» Exercises:
**A)** Set down, word for word, the part of the article on Core Web Vitals and Thrive Themes that begins at the words "Core Web Vitals are among" and stops after the words "and more efficient.".
**B)** Supply the next part of the article on Core Web Vitals and Thrive Themes, picking up after its final sentence.
Selected extract section start
Core Web Vitals and Thrive Themes: What Really Matters

Core Web Vitals are among 200+ factors Google will consider when evaluating a website's ranking. But most important, they are new and highly publicized as potentially impacting how a website ranks in search. Since Thrive Themes plays a major role in the success and function of our sites, the question of what Thrive Themes is doing to prepare for Core Web Vitals is top of mind.

Thrive Themes is preparing for Core Web Vitals by implementing an update called "Project Lightspeed" which will address major site speed factors such as CSS, JS, and lazy loading. Ultimately, the goal of Project Lightspeed is to improve the code used in all of the Thrive Suite tools so that they are faster and more efficient.

Let's take a practical, non-hysterical, look at what you can do now to prepare for the arrival of the Core Web Vitals and more importantly what really matters when it comes to website speed and optimization, particularly if you use Thrive Suite.

Why Core Web Vitals are Relevant to Thrive Themes

Thrive Themes's suite of tools (apply named Thrive Suite) consists of a page builder and a suite of tools that add extensive functionality to WordPress. With those enhancements comes more code, and with more code comes the need to process and compute it. 

Fact: Any theme builder or functionality you add to your website will slow it down in some way.

Given that fact, does this mean you should give up and stop using a tool that makes your website a more effective marketing tool, easier to use, more attractive, and just better? No. Of course not. That will be silly, and Google doesn't want that either.

Don't Compete on Speed

You wouldn't build a website with a product, service, or value offering that was so identical to everyone else's offering the ultimate decision between you and the next website was the milliseconds difference in load times, right?

Create content that Google has no choice but to rank as the best result. Answer queries better than anyone else. Build a better product than anyone else. Provide a service or an experience people can't find anywhere else.

If you write the same content, sell the same product, and provide nothing of unique value over the next search result then perhaps those milliseconds DO matter... but that's a darn shame.

The quote below is directly from Google and validates this point.

Quote from Google (source)

Q: What is the page experience update and how important is it compared to other ranking signals?
A: The page experience update introduces a new signal that our search algorithms will use alongside hundreds of other signals to determine the best content to show in response to a query. Our systems will continue to prioritize pages with the best information overall, even if some aspects of page experience are subpar. A good page experience doesn't override having great, relevant content.

Use Appropriately Fast Website Hosting

The single most important speed enhancement you can make to your website is HOSTING.

You need to be on a host that loads your website files as fast as they can load so that using more tools on your site isn't further hindered by site waiting on your host.

I recommend BigScoots as the fastest host with bigger sites with membership, ecommerce, large courses, or tons of traffic. Get a WordPress Managed hosting plan.
Selected extract section end
Material supplied section start
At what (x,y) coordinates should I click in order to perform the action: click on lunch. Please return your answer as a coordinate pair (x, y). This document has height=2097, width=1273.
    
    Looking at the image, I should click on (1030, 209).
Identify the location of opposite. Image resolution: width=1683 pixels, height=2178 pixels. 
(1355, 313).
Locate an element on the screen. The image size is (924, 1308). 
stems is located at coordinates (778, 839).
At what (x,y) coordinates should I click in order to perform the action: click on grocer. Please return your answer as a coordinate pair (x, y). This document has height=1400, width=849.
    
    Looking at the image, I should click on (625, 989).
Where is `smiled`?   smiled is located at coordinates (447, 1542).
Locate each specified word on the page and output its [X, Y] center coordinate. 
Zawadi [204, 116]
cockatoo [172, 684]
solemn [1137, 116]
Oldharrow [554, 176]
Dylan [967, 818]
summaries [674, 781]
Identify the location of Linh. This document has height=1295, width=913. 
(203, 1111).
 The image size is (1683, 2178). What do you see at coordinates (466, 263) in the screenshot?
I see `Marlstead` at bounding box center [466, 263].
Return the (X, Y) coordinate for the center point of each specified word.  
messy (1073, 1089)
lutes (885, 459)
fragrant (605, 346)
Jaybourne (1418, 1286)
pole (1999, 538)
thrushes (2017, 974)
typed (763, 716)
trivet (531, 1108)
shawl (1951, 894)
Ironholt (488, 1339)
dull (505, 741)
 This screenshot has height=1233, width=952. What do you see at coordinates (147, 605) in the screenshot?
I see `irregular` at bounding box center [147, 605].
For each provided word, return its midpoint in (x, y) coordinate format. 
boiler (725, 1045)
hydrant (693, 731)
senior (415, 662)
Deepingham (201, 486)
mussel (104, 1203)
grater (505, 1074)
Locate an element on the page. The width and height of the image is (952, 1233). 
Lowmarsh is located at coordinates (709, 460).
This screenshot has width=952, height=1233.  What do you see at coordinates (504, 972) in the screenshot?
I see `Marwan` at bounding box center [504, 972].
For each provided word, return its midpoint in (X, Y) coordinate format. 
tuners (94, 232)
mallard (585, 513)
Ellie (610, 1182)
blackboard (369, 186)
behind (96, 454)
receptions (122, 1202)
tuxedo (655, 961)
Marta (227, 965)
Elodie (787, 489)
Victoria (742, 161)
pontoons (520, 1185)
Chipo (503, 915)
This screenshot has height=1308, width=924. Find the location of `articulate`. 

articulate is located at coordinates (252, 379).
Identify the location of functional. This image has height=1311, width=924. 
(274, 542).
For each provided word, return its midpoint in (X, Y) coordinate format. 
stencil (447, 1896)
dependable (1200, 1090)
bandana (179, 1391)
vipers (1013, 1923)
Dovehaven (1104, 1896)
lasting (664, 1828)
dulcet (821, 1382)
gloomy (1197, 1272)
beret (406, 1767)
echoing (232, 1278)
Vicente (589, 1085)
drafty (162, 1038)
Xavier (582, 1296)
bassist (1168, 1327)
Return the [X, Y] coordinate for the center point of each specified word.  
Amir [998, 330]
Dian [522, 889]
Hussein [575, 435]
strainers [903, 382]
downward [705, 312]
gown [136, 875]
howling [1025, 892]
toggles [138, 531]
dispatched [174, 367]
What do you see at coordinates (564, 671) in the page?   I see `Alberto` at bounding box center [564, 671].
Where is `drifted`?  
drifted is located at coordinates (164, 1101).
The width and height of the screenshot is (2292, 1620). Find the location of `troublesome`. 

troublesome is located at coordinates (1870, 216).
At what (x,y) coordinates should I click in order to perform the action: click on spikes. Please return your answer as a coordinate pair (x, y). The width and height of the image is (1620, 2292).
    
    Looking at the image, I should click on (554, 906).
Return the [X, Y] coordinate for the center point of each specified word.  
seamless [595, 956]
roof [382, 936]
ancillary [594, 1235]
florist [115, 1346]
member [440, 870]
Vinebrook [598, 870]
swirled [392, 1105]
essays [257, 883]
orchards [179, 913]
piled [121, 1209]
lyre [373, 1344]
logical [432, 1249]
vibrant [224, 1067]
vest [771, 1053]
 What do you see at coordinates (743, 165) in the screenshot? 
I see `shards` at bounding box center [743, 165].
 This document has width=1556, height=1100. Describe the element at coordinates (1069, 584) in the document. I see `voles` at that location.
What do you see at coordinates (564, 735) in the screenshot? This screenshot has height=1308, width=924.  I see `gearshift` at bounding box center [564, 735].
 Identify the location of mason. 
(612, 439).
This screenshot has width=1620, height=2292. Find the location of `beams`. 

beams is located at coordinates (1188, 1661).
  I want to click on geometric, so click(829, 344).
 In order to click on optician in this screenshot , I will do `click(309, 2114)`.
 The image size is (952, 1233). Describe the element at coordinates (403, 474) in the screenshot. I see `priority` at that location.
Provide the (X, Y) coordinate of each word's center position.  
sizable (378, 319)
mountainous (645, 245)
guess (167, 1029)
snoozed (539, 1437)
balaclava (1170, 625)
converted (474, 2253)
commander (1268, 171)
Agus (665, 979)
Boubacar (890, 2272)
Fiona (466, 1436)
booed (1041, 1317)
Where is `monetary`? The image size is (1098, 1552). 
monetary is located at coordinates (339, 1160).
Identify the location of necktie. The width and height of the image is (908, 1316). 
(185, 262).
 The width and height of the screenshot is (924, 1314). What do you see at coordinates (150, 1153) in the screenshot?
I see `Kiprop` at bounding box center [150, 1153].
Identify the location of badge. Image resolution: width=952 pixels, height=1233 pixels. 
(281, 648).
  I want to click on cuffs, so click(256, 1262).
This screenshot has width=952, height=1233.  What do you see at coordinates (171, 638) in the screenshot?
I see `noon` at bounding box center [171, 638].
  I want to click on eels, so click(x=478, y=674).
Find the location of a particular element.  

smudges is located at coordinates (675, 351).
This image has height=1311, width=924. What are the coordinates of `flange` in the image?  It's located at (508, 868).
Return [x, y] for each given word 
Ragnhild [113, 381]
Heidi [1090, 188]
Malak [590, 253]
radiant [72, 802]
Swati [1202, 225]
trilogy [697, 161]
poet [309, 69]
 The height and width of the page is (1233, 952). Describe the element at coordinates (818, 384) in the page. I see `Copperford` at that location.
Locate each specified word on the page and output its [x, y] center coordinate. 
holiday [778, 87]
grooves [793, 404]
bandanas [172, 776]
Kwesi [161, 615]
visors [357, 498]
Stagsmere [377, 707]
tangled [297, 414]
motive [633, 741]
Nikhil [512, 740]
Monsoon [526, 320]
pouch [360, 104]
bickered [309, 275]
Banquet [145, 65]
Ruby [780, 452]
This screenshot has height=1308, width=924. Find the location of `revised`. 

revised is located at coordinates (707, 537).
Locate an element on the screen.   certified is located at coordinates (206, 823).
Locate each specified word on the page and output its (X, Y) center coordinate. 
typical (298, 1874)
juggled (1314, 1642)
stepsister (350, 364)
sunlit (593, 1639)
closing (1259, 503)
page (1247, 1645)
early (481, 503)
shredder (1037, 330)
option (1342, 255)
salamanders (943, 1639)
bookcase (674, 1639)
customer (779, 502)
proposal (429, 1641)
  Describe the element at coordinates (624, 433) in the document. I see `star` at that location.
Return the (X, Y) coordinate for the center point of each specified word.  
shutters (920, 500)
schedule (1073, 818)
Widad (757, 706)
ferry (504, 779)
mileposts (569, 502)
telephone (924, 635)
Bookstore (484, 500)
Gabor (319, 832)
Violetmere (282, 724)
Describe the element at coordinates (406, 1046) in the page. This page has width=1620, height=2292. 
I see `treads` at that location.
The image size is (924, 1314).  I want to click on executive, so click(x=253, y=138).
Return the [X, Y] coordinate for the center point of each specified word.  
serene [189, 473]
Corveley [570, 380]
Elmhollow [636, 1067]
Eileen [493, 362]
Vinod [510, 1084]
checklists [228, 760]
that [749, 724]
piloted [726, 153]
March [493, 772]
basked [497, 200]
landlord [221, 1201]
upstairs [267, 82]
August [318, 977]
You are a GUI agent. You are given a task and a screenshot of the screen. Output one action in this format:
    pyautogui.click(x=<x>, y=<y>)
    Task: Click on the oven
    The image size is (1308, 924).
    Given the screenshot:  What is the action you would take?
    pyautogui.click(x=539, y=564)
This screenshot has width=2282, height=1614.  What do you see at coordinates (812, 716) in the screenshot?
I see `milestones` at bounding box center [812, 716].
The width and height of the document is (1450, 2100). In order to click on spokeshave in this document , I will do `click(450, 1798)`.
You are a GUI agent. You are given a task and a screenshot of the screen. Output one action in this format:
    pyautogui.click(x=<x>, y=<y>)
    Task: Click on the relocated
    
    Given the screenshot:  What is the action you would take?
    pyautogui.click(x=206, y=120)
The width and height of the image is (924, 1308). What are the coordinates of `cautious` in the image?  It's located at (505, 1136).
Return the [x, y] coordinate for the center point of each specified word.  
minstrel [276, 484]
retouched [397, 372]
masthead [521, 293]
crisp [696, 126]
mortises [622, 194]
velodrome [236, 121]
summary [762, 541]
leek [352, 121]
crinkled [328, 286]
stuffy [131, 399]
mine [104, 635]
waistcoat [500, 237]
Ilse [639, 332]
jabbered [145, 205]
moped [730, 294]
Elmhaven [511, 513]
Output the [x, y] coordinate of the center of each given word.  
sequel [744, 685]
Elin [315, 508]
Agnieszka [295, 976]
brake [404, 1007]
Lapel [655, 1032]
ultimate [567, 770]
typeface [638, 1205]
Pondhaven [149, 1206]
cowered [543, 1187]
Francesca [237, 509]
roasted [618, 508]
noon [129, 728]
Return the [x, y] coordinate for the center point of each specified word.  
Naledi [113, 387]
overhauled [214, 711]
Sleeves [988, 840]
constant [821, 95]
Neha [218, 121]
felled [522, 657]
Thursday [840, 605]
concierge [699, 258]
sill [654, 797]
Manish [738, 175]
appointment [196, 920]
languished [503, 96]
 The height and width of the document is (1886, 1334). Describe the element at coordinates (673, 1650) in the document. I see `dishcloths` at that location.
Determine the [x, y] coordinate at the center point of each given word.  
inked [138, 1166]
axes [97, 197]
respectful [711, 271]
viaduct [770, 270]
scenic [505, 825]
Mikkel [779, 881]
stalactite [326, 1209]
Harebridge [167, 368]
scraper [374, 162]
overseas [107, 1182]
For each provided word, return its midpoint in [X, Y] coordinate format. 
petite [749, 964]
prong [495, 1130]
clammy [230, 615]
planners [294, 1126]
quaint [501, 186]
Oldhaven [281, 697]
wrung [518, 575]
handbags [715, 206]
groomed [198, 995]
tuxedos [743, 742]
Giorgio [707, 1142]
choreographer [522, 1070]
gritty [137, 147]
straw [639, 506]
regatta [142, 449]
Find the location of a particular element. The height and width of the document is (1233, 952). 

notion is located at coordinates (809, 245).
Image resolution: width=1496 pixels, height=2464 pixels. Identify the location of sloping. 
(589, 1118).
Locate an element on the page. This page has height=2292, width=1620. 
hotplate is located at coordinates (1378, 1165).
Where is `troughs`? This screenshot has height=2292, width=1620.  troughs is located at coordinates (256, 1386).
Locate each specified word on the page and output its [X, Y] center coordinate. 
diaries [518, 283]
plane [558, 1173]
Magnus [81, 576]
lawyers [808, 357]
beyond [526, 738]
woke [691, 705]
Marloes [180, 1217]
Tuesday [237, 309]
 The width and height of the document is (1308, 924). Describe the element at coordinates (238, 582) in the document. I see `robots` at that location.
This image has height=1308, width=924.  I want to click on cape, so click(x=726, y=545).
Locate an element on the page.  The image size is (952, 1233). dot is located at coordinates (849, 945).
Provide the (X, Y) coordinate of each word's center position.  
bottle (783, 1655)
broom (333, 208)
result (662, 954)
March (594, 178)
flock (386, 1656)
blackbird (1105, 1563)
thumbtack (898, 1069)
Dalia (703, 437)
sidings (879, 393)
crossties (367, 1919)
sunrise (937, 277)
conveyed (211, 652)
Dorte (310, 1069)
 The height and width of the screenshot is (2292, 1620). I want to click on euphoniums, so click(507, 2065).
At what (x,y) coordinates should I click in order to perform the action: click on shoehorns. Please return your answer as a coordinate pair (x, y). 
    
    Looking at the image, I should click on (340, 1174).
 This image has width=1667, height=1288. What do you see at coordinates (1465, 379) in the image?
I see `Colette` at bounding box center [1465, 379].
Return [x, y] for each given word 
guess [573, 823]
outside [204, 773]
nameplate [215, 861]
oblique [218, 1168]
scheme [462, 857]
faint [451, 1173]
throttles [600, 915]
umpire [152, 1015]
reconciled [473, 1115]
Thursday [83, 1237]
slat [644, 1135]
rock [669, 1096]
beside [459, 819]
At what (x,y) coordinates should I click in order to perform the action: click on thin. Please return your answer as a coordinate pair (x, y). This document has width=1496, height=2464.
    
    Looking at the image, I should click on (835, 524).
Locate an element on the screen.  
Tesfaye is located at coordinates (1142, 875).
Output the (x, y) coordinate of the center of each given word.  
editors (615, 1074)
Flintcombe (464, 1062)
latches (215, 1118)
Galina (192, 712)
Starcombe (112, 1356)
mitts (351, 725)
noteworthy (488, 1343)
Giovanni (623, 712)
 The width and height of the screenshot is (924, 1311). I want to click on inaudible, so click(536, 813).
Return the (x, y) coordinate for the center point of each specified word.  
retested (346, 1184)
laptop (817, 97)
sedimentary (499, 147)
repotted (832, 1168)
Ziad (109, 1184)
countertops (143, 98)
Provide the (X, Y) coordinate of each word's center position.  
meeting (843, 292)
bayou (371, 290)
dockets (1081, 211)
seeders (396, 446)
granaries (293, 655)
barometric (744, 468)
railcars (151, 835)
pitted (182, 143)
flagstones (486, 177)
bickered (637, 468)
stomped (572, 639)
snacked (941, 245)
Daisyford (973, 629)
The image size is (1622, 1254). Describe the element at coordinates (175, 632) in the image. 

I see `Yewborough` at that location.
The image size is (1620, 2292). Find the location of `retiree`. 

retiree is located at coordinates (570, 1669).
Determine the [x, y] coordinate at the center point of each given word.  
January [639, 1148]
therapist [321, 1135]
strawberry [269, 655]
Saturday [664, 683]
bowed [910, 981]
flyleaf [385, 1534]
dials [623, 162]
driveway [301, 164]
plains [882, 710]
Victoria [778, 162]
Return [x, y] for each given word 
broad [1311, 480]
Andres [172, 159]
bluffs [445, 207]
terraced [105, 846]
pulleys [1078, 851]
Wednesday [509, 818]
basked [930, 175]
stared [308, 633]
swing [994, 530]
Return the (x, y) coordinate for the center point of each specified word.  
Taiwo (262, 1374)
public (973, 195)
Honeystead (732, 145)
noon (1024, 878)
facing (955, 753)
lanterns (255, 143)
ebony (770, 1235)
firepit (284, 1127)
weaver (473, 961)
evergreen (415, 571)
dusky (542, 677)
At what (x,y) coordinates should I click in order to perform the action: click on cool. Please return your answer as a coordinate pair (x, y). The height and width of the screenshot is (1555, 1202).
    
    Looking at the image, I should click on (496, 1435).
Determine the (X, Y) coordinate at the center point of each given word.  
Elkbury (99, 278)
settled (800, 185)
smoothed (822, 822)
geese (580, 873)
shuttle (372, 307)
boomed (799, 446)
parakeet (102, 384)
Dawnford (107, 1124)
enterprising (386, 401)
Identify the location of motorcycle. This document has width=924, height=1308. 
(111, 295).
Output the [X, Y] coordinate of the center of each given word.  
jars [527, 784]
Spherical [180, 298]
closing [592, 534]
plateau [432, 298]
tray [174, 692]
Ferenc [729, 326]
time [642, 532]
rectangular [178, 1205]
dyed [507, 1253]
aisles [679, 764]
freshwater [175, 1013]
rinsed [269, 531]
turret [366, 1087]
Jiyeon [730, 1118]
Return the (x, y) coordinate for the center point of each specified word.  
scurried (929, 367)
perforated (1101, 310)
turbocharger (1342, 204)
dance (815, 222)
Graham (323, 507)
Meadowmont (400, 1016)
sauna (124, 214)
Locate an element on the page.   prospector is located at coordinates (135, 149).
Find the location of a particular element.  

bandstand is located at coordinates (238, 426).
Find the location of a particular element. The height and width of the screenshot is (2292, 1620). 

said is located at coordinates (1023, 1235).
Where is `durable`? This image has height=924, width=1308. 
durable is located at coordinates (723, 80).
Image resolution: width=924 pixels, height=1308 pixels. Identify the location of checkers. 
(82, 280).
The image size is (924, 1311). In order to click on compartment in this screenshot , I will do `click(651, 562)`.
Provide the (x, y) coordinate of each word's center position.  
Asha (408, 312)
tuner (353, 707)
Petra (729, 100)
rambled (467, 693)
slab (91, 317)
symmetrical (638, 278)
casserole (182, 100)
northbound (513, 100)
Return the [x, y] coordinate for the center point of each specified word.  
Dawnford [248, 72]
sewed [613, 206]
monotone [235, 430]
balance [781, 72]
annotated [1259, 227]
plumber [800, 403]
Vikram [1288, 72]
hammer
Material supplied section end
» Response list:
**A)**
Core Web Vitals are among 200+ factors Google will consider when evaluating a website's ranking. But most important, they are new and highly publicized as potentially impacting how a website ranks in search. Since Thrive Themes plays a major role in the success and function of our sites, the question of what Thrive Themes is doing to prepare for Core Web Vitals is top of mind.

Thrive Themes is preparing for Core Web Vitals by implementing an update called "Project Lightspeed" which will address major site speed factors such as CSS, JS, and lazy loading. Ultimately, the goal of Project Lightspeed is to improve the code used in all of the Thrive Suite tools so that they are faster and more efficient.

**B)**
Have a smaller site like a brochure site or one that doesn't have a lot of concurrent users logging in for courses? I recommend WPX.net (use that link, they'll migrate your sites for you) and you'll love how effortlessly you can host and manage your websites. They have a really fast CDN and it's all push-button simple.

Take Advantage of Easy Optimizations

Image Optimization

Your image file sizes need to be as tiny as possible. Those 5mb images you upload from your phone or straight from a stock photo site are killing your load times. Shrink them. Use a tool like Shortpixel's free online image compressor.

Video Optimization

If you use a lot of video, don't just use Youtube's, Vimeo, or Bunny Stream's default player. They have tons of javascript that loads. Use Presto Player and your video players will be a fraction of the file size and not load unnecessary scripts. They'll also look and behave way cooler. Check out my Presto Player review if you want to learn more.

Put It to the Common Sense Test

Ultimately, common sense must prevail. Google isn't going to roll out an update that's so techy, so hard to implement, so hard to improve, that 99.999% of the website owners out there get screwed. Their HTTPS / SSL update didn't stop non-secure sites from ranking first.

A fast loading site (< 1 second) that looks great on desktop and mobile can still score poorly on a Core Web Vitals test.

Does it make sense for this site to be penalized in any way?

No, of course not.

Core Web Vitals aren't the metric. User-experience, or how users behave when they visit your site, is what matters. If your site is slow, people will leave and not want to use it. If your site is janky and transitions and moves around and people can't click on things, then people won't want to use it. If your site fails to offer value worth visiting, Google won't show it anyway.

Project Lightspeed will hopefully optimize the code further, leading to an even better and more efficient resource-using version of Thrive Suite. That's all I want, regardless of how it scores on a test.

Make a better website, serve your visitors better, and you can absolutely use Thrive Suite to do it. Core Web Vitals or not.